中間管理職トネガワを見ているので久しぶりにカイジも見ているのだが、ついでに映画の実写版も見てみた。
感想を書くと批判の方が多くなってしまうのだが・・・今回に関してだけ言えば、そんなことは全く問題ではない。
なぜならカイジのスピンオフである「中間管理職トネガワ」がナレーション(を筆頭とした諸々のセンスのずれ)のせいでかなり悲惨な作品になってしまったからである。
多分この作品、ハガレンやヘルシングよろしく「中間管理職トネガワ Ultimate」とかで作り直してDVD化するんじゃないかな?←
というわけで実写版カイジの話。
カイジは自堕落なクズだが一方で他人の悪意に敏感な熱血漢でもある。そういうものを目の当たりにした時に彼が叫ぶさまはカイジらしかったと思う。
褒め言葉かと思いきやそうでもない。限定じゃんけん→地下生活(チンチロなし)→Eカードまでを二時間の中にぶち込んでいるのが原因だと思うのだが、確かによく言えば展開が速い。
一方で、一枚のカードを出すのに何分も悩んで堂々巡りしたり、どん底からのひらめきで必死に策を講じたり、そして策を実らせるために仲間と地べたに這いつくばるようにして努力する様は殆ど見られない。実際の所、原作は勝負の瞬間のために何時間も何日も準備する所が見所なので、その点が残念だ。本来カイジ視点で見れば、永遠のように感じる一瞬を固唾をのんで見つめ続けるようなシーンも多い。スピードは必要ないと思う。
利根川や会長は、殺虫剤をかけられた蛆虫がもがき苦しむのを眺めて笑うような感覚で債務者をいたぶるサイコパスである。
どうもこの利根川からはそういう、人を徹底的に見下した感性が伝わってこない。
会長にしても、次元が二けたくらい違うような圧倒的強者の落ち着きが感じられない。
遠藤さえ、鉄骨渡りを見ている投資家たちを見て不快感を示している。そんな感性が残っていてよく出世できたものだ。

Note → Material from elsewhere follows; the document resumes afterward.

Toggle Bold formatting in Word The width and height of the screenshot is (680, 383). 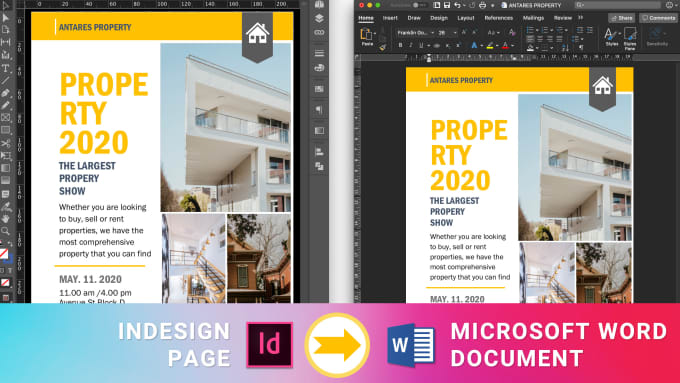(x=400, y=45)
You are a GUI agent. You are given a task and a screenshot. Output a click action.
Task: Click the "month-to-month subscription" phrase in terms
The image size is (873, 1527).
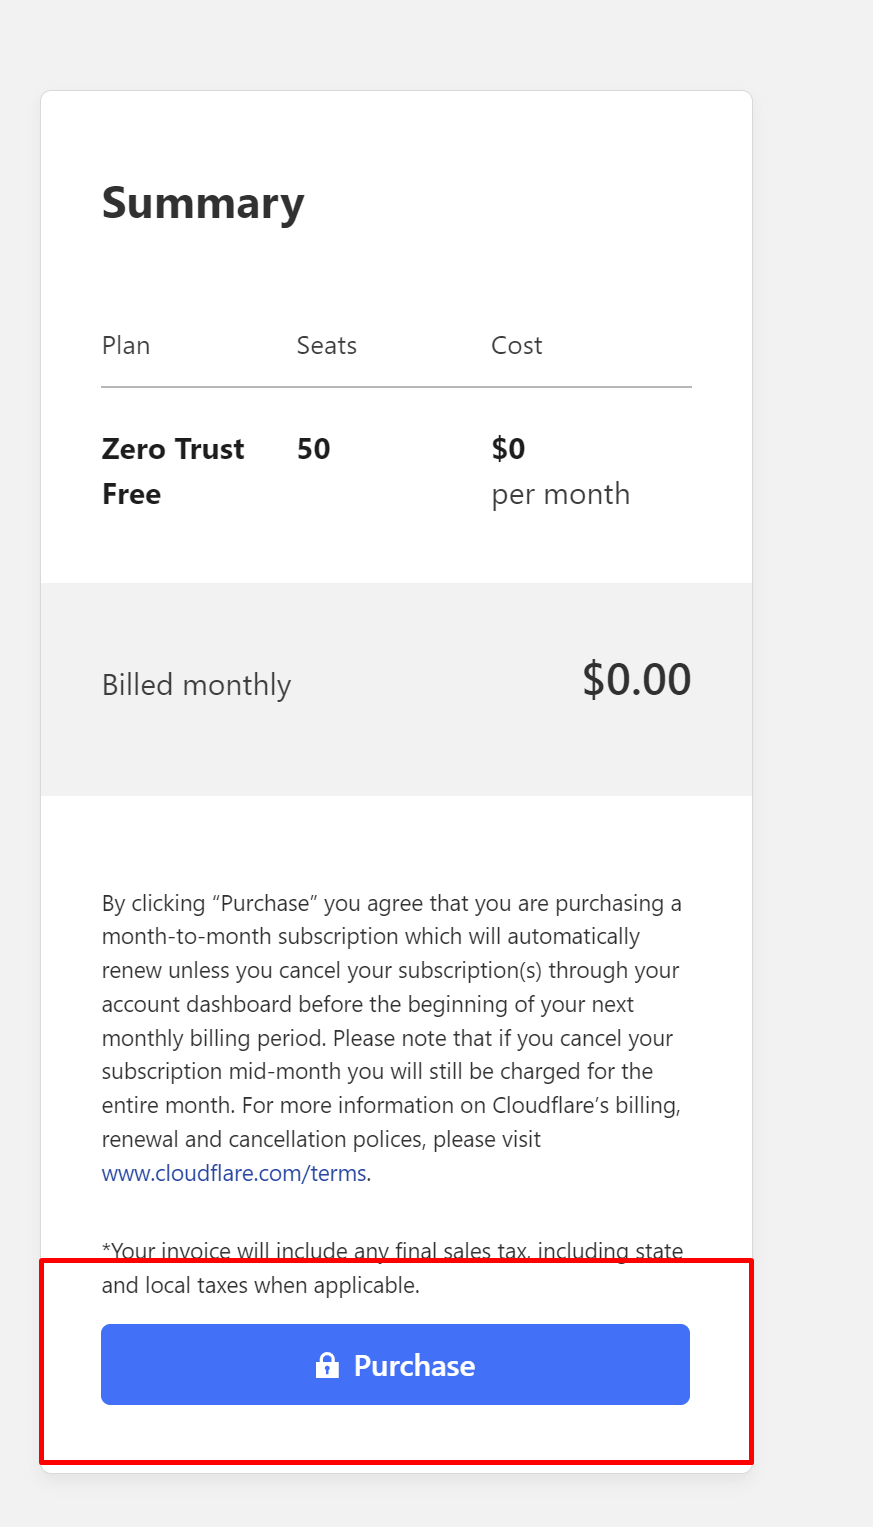tap(236, 937)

やはり彼らには、クズが一周して悟りを開いたような違う世界の生き物であってほしい。
作品冒頭、シェルターを作るために労働者を集めよう、みたいなことを言っていたのだが、それなら劣悪債務者を片っ端からぶち込んでいけばいいだけで、わざわざ恩赦を与える必要はない。
エスポワールはあくまで会長達を楽しませることが主目的ではないだろうか。勿論、船の中で借金をしなければならないので、劣悪債務者昇格システムではあるのだが、強制労働や命がけのギャンブルなんて元々違法(違法と言えば金利がそもそも違法だし)なのだから、借金200万円以上は劣悪債務者ってことにしてしまえば済む話のように思う。
地下に落ちたらビールを奢ろう、という話。アニメ版では遠藤が「大人しく死ぬか、悪あがきして死ぬか」という究極の選択に迫られた時に、カイジから出された妥協案である。そこにはカイジという泥船に乗ってしまった後悔やら、それでも乗り続けるしかない絶望やら、要はドブネズミが逃げるために残しておいた後ろ足で猫に嚙みつくなんて正気の沙汰ではない心境だからこそ格好いいのだが、出世街道から外れただけの実写版遠藤がなぜカイジに乗ったのか・・・。